Some records
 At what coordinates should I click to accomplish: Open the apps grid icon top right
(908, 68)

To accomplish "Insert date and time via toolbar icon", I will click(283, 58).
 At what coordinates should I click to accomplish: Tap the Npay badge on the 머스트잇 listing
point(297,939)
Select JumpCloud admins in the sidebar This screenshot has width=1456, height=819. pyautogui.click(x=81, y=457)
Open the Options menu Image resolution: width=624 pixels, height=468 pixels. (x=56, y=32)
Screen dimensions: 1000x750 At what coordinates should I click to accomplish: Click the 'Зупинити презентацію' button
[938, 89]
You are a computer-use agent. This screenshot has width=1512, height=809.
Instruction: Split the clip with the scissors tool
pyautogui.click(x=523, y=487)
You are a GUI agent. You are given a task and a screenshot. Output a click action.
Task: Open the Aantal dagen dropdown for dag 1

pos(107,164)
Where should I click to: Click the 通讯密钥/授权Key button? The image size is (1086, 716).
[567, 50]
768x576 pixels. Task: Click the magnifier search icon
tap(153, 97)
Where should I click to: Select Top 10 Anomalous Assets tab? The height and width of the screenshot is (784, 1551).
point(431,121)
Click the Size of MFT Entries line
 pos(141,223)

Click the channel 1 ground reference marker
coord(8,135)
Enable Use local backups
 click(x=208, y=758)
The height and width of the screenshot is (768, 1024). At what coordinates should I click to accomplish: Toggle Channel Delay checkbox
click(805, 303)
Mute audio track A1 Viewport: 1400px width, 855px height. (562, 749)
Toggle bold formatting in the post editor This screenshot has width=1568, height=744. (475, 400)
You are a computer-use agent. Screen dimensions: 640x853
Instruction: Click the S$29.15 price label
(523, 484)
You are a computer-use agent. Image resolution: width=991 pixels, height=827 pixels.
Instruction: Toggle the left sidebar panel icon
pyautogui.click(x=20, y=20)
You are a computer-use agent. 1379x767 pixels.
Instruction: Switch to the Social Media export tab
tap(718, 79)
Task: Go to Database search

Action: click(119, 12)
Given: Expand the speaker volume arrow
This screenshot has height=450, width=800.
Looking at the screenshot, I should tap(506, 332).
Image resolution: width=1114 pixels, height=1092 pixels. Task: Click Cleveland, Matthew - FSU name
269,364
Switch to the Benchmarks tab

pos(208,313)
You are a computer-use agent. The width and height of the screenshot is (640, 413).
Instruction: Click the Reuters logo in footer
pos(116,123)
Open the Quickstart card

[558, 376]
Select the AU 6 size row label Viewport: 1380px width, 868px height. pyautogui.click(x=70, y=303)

■ **AIM**:
Put the stretch of material from its first line through the line containing "point(297,939)" into a numbered list, leaving out any blank lines.

■ **EXERCISE RESPONSE**:
1.  At what coordinates should I click to accomplish: Open the apps grid icon top right
2. (908, 68)
3. To accomplish "Insert date and time via toolbar icon", I will click(283, 58).
4.  At what coordinates should I click to accomplish: Tap the Npay badge on the 머스트잇 listing
5. point(297,939)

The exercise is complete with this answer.